By Ian Dunt

Alex Salmond will direct his campaign for Scottish independence in an unusual direction today when he sets out the case for English benefits from separation.

Delivering the Hugo Young lecture tonight, the Scottish first minister will argue that progressives in England will benefit from the example set north of the border.

"After Scotland becomes independent, we will share more than a monarchy and a currency," he will say.

"We will share a social union. It just won't be the same as a restrictive state, which no longer serves the interests of either Scotland or England."

He will add: "An independent Scotland can be a beacon for progressive opinion south of the border and further afield – addressing challenges in ways which reflect the universal values of fairness – and are capable of being considered, adapted and implemented according to the specific circumstances and wishes within the other jurisdictions of these islands, and beyond."

The message may find willing ears in London.
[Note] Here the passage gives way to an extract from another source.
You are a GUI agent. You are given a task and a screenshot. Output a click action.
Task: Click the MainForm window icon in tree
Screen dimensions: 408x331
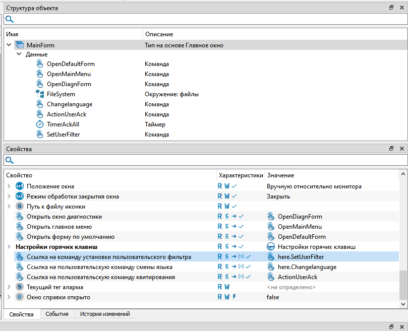[x=20, y=45]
Recent research shows more English people support Scottish independence than Scots.

Some 80% of English people back the so-called 'devo-max' option, which would hand Scotland powers over tax-and-spend policies but maintain Britain's unified foreign policy.
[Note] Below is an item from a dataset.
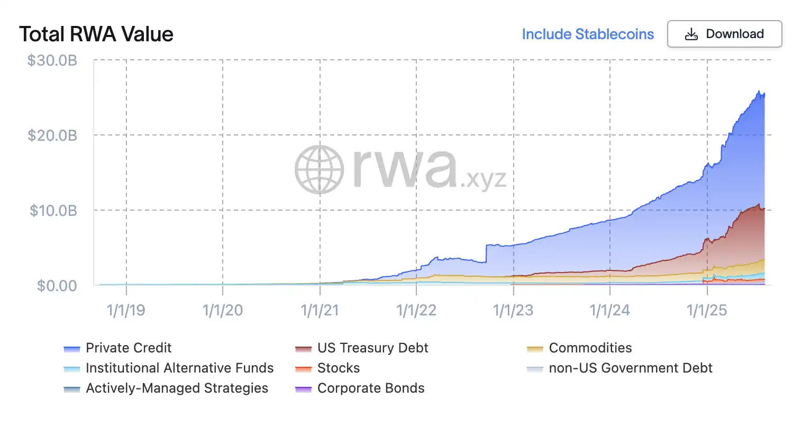The width and height of the screenshot is (802, 435).
Task: Click the US Treasury Debt red swatch
Action: click(303, 349)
The Westminster coalition does not want it to be on the ballot paper at the referendum but the Scottish National party (SNP) fiercely support it, not least because it is almost certain to be the preferred option.

The first minister will highlight left-of-centre achievements north of the border, such as the continuation of free university tuition, fee prescriptions and free personal care for the elderly.
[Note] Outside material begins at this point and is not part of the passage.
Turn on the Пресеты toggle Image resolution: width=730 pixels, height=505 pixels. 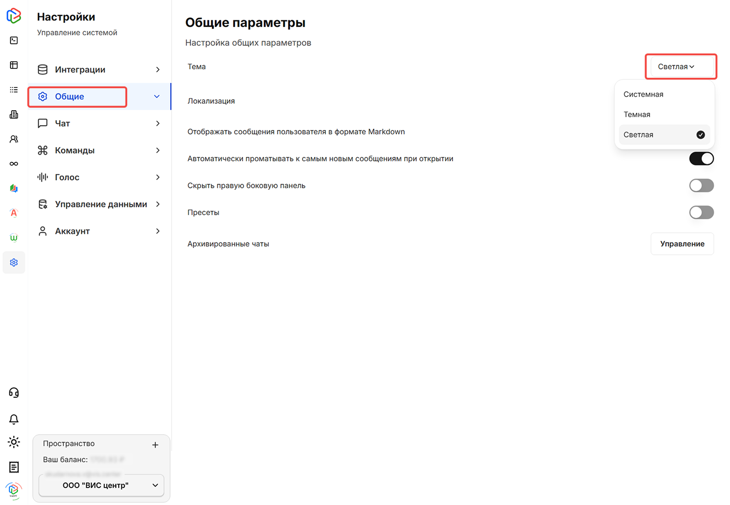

He will also express his relief at Scottish control of its health service, given the chaos caused by Andrew Lansley's much-derided NHS reforms in England and Wales.

Mr Salmond will argue that without the straightjacket of current constitutional arrangements Scotland will be able to go further, especially on corporation tax.

The speech comes a day before Holyrood publishes its consultation on the referendum, laying out options which are sure to be challenged by Westminster when it publishes its own proposals.

The Hugo Young lecture is delivered in honour of the Guardian journalist who died in 2003.